● EXERCISE BRIEF: The complete listing should be restated word for word.

● DATA EXTRACT:

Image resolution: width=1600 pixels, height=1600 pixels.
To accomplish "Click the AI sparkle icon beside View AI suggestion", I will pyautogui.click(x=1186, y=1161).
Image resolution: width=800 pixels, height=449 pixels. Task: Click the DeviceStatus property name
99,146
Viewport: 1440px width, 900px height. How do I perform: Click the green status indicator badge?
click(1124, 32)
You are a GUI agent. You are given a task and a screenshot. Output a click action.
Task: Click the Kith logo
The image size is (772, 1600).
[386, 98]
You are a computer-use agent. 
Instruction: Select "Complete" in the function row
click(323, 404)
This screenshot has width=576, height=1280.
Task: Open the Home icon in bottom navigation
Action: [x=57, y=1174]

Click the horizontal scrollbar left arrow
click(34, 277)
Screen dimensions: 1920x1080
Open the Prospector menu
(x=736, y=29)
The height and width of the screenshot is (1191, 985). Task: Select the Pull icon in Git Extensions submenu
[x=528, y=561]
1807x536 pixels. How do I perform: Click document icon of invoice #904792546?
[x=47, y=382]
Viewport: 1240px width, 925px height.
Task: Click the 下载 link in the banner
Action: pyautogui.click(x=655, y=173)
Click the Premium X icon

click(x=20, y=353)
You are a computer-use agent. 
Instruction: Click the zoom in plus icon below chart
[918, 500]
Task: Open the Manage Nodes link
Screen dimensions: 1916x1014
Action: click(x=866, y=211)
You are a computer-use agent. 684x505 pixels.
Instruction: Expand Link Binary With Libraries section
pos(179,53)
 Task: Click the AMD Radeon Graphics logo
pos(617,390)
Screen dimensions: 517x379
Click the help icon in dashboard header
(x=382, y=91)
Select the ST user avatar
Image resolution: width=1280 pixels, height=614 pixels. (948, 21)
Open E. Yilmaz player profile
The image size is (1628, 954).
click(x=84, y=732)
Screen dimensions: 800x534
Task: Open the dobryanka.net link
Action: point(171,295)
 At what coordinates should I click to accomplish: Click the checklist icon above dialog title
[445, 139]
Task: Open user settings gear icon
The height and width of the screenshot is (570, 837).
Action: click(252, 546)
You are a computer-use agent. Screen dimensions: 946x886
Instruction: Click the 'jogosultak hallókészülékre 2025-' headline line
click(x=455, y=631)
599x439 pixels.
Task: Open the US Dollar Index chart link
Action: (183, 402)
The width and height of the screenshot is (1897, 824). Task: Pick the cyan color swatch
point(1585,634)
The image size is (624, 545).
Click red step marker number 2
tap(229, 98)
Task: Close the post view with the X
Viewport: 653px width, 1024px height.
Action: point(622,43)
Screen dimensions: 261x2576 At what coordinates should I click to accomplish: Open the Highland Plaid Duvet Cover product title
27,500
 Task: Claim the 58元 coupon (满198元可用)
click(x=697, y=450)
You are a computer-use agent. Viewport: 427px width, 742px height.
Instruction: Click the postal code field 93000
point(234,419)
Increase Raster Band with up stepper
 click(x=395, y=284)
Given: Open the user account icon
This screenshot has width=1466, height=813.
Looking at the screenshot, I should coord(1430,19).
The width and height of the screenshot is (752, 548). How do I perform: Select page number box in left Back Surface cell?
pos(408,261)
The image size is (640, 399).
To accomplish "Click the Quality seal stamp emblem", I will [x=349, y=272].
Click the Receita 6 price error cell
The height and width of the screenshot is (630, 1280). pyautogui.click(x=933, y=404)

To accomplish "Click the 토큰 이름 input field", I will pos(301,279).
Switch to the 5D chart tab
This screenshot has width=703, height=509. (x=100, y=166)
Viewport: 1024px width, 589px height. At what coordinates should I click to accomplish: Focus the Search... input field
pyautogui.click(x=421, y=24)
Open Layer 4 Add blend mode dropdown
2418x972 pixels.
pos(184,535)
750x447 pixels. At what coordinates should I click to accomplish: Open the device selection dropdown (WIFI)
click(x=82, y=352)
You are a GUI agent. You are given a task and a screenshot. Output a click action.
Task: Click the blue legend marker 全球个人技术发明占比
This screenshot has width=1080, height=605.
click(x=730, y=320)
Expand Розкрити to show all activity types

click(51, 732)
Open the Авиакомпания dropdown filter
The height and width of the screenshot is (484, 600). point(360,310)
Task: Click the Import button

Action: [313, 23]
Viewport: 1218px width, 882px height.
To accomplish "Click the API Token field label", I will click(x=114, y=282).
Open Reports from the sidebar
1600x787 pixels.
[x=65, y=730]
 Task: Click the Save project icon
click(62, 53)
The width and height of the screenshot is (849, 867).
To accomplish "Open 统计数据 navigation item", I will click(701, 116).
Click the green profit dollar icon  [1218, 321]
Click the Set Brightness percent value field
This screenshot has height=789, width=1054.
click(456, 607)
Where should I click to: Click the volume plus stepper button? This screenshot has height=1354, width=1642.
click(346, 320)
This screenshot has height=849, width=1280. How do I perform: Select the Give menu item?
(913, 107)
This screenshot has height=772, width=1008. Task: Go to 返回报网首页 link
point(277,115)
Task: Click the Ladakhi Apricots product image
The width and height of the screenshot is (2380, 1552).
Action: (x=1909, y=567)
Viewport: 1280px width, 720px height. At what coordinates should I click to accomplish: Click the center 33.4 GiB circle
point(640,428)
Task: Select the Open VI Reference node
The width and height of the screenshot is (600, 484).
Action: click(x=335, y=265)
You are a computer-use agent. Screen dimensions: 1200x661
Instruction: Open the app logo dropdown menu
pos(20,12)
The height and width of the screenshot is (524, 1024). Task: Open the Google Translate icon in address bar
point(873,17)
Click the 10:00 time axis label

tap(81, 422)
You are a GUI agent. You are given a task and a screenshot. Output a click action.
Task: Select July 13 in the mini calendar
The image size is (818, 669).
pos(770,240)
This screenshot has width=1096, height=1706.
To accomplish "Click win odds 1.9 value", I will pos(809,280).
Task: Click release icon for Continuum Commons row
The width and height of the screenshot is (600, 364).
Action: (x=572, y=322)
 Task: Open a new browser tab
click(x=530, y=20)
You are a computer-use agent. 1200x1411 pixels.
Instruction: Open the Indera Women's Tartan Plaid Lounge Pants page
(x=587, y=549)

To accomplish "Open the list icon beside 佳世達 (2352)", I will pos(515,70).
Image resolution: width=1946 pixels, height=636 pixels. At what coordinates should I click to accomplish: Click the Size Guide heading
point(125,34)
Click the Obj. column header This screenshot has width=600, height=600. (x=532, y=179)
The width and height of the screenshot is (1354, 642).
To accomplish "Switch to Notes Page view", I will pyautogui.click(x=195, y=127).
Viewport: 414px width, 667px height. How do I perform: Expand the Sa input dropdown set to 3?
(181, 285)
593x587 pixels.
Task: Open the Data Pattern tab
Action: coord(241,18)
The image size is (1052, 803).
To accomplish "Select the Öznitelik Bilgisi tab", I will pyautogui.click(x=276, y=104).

● ANSWER TO THE PROBLEM:
Image resolution: width=1600 pixels, height=1600 pixels.
To accomplish "Click the AI sparkle icon beside View AI suggestion", I will pyautogui.click(x=1186, y=1161).
Image resolution: width=800 pixels, height=449 pixels. Task: Click the DeviceStatus property name
99,146
Viewport: 1440px width, 900px height. How do I perform: Click the green status indicator badge?
click(1124, 32)
You are a GUI agent. You are given a task and a screenshot. Output a click action.
Task: Click the Kith logo
The image size is (772, 1600).
[386, 98]
You are a computer-use agent. 
Instruction: Select "Complete" in the function row
click(323, 404)
This screenshot has width=576, height=1280.
Task: Open the Home icon in bottom navigation
Action: [x=57, y=1174]

Click the horizontal scrollbar left arrow
click(34, 277)
Screen dimensions: 1920x1080
Open the Prospector menu
(x=736, y=29)
The height and width of the screenshot is (1191, 985). Task: Select the Pull icon in Git Extensions submenu
[x=528, y=561]
1807x536 pixels. How do I perform: Click document icon of invoice #904792546?
[x=47, y=382]
Viewport: 1240px width, 925px height.
Task: Click the 下载 link in the banner
Action: pyautogui.click(x=655, y=173)
Click the Premium X icon

click(x=20, y=353)
You are a computer-use agent. 
Instruction: Click the zoom in plus icon below chart
[918, 500]
Task: Open the Manage Nodes link
Screen dimensions: 1916x1014
Action: click(x=866, y=211)
You are a computer-use agent. 684x505 pixels.
Instruction: Expand Link Binary With Libraries section
pos(179,53)
 Task: Click the AMD Radeon Graphics logo
pos(617,390)
Screen dimensions: 517x379
Click the help icon in dashboard header
(x=382, y=91)
Select the ST user avatar
Image resolution: width=1280 pixels, height=614 pixels. (948, 21)
Open E. Yilmaz player profile
The image size is (1628, 954).
click(x=84, y=732)
Screen dimensions: 800x534
Task: Open the dobryanka.net link
Action: point(171,295)
 At what coordinates should I click to accomplish: Click the checklist icon above dialog title
[445, 139]
Task: Open user settings gear icon
The height and width of the screenshot is (570, 837).
Action: click(252, 546)
You are a computer-use agent. Screen dimensions: 946x886
Instruction: Click the 'jogosultak hallókészülékre 2025-' headline line
click(x=455, y=631)
599x439 pixels.
Task: Open the US Dollar Index chart link
Action: (183, 402)
The width and height of the screenshot is (1897, 824). Task: Pick the cyan color swatch
point(1585,634)
The image size is (624, 545).
Click red step marker number 2
tap(229, 98)
Task: Close the post view with the X
Viewport: 653px width, 1024px height.
Action: point(622,43)
Screen dimensions: 261x2576 At what coordinates should I click to accomplish: Open the Highland Plaid Duvet Cover product title
27,500
 Task: Claim the 58元 coupon (满198元可用)
click(x=697, y=450)
You are a computer-use agent. Viewport: 427px width, 742px height.
Instruction: Click the postal code field 93000
point(234,419)
Increase Raster Band with up stepper
 click(x=395, y=284)
Given: Open the user account icon
This screenshot has width=1466, height=813.
Looking at the screenshot, I should coord(1430,19).
The width and height of the screenshot is (752, 548). How do I perform: Select page number box in left Back Surface cell?
pos(408,261)
The image size is (640, 399).
To accomplish "Click the Quality seal stamp emblem", I will [x=349, y=272].
Click the Receita 6 price error cell
The height and width of the screenshot is (630, 1280). pyautogui.click(x=933, y=404)

To accomplish "Click the 토큰 이름 input field", I will pos(301,279).
Switch to the 5D chart tab
This screenshot has width=703, height=509. (x=100, y=166)
Viewport: 1024px width, 589px height. At what coordinates should I click to accomplish: Focus the Search... input field
pyautogui.click(x=421, y=24)
Open Layer 4 Add blend mode dropdown
2418x972 pixels.
pos(184,535)
750x447 pixels. At what coordinates should I click to accomplish: Open the device selection dropdown (WIFI)
click(x=82, y=352)
You are a GUI agent. You are given a task and a screenshot. Output a click action.
Task: Click the blue legend marker 全球个人技术发明占比
This screenshot has width=1080, height=605.
click(x=730, y=320)
Expand Розкрити to show all activity types

click(51, 732)
Open the Авиакомпания dropdown filter
The height and width of the screenshot is (484, 600). point(360,310)
Task: Click the Import button

Action: [313, 23]
Viewport: 1218px width, 882px height.
To accomplish "Click the API Token field label", I will click(x=114, y=282).
Open Reports from the sidebar
1600x787 pixels.
[x=65, y=730]
 Task: Click the Save project icon
click(62, 53)
The width and height of the screenshot is (849, 867).
To accomplish "Open 统计数据 navigation item", I will click(701, 116).
Click the green profit dollar icon  [1218, 321]
Click the Set Brightness percent value field
This screenshot has height=789, width=1054.
click(456, 607)
Where should I click to: Click the volume plus stepper button? This screenshot has height=1354, width=1642.
click(346, 320)
This screenshot has height=849, width=1280. How do I perform: Select the Give menu item?
(913, 107)
This screenshot has height=772, width=1008. Task: Go to 返回报网首页 link
point(277,115)
Task: Click the Ladakhi Apricots product image
The width and height of the screenshot is (2380, 1552).
Action: (x=1909, y=567)
Viewport: 1280px width, 720px height. At what coordinates should I click to accomplish: Click the center 33.4 GiB circle
point(640,428)
Task: Select the Open VI Reference node
The width and height of the screenshot is (600, 484).
Action: click(x=335, y=265)
You are a computer-use agent. Screen dimensions: 1200x661
Instruction: Open the app logo dropdown menu
pos(20,12)
The height and width of the screenshot is (524, 1024). Task: Open the Google Translate icon in address bar
point(873,17)
Click the 10:00 time axis label

tap(81, 422)
You are a GUI agent. You are given a task and a screenshot. Output a click action.
Task: Select July 13 in the mini calendar
The image size is (818, 669).
pos(770,240)
This screenshot has width=1096, height=1706.
To accomplish "Click win odds 1.9 value", I will pos(809,280).
Task: Click release icon for Continuum Commons row
The width and height of the screenshot is (600, 364).
Action: (x=572, y=322)
 Task: Open a new browser tab
click(x=530, y=20)
You are a computer-use agent. 1200x1411 pixels.
Instruction: Open the Indera Women's Tartan Plaid Lounge Pants page
(x=587, y=549)

To accomplish "Open the list icon beside 佳世達 (2352)", I will pos(515,70).
Image resolution: width=1946 pixels, height=636 pixels. At what coordinates should I click to accomplish: Click the Size Guide heading
point(125,34)
Click the Obj. column header This screenshot has width=600, height=600. (x=532, y=179)
The width and height of the screenshot is (1354, 642).
To accomplish "Switch to Notes Page view", I will pyautogui.click(x=195, y=127).
Viewport: 414px width, 667px height. How do I perform: Expand the Sa input dropdown set to 3?
(181, 285)
593x587 pixels.
Task: Open the Data Pattern tab
Action: coord(241,18)
The image size is (1052, 803).
To accomplish "Select the Öznitelik Bilgisi tab", I will pyautogui.click(x=276, y=104).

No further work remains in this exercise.